---------- Data in this exercise

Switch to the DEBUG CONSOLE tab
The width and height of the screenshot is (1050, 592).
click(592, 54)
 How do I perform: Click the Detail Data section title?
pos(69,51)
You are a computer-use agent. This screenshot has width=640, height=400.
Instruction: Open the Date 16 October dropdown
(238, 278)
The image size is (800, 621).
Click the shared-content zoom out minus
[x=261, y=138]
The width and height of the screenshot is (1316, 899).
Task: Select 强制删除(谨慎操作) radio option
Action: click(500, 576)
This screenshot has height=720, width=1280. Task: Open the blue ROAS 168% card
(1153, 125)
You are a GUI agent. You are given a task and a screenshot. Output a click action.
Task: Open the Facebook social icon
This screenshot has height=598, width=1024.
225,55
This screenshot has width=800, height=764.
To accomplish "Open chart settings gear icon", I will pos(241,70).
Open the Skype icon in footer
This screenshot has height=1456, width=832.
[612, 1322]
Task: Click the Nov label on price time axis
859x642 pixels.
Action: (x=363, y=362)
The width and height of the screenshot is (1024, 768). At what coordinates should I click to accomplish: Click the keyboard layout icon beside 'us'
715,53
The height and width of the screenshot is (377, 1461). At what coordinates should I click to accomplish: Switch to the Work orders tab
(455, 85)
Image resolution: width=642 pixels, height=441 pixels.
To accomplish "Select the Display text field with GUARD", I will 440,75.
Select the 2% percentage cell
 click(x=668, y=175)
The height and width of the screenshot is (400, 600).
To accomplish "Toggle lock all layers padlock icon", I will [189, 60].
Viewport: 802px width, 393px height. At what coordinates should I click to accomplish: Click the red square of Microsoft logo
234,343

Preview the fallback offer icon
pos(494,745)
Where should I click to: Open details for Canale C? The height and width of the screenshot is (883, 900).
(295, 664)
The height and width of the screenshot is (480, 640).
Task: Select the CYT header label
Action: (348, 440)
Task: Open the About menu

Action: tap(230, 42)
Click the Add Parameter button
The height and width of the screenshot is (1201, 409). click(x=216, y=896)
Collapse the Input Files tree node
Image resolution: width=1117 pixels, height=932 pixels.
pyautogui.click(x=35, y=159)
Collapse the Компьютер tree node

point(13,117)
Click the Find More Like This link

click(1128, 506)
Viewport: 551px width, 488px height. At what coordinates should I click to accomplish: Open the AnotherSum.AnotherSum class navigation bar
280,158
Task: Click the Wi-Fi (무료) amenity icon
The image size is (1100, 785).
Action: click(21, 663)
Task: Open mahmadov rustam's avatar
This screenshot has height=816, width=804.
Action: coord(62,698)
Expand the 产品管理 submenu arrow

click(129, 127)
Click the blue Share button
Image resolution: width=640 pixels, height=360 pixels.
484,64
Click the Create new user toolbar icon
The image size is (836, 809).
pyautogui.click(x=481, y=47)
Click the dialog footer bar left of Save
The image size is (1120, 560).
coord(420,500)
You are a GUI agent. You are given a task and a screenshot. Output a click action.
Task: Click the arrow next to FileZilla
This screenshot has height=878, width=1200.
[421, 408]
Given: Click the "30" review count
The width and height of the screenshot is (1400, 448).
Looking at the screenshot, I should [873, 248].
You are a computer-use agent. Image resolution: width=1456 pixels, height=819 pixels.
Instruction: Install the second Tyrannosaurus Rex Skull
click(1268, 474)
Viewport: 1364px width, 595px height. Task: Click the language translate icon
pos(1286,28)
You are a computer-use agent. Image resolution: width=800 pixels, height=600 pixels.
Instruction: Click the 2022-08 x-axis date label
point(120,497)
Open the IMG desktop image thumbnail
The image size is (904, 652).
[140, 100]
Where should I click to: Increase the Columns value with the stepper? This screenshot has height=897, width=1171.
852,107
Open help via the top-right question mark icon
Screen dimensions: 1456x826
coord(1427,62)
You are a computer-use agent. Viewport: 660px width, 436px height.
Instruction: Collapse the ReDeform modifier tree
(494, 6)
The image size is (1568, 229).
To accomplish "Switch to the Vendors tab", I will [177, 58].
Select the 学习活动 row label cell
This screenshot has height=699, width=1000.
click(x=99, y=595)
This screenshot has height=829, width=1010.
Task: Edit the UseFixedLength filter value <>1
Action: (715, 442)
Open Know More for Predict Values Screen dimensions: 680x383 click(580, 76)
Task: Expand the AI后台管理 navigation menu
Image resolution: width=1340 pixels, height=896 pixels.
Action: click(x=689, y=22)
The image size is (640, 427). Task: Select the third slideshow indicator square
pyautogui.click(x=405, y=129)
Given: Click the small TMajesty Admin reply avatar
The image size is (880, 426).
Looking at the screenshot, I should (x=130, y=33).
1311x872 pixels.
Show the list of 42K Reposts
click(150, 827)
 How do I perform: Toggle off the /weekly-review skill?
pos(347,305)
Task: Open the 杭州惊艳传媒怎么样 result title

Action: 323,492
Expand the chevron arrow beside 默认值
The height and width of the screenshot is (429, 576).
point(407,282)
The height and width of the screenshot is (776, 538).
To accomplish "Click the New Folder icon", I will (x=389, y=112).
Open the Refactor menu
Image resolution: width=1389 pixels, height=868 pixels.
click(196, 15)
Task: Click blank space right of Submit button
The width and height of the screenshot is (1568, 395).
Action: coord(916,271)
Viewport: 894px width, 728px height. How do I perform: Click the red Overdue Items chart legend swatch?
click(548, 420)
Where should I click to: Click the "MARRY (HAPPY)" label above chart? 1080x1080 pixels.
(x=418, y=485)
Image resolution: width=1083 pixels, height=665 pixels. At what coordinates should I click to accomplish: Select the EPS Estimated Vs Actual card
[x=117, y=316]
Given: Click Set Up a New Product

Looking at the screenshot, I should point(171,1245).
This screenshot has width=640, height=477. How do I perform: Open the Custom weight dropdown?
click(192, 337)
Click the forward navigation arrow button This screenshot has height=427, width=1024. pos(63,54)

--------------------

§ **What needs to be done**
Search the listing above for lines containing "right", and copy them.

§ **Exercise output**
Open help via the top-right question mark icon
Task: Click blank space right of Submit button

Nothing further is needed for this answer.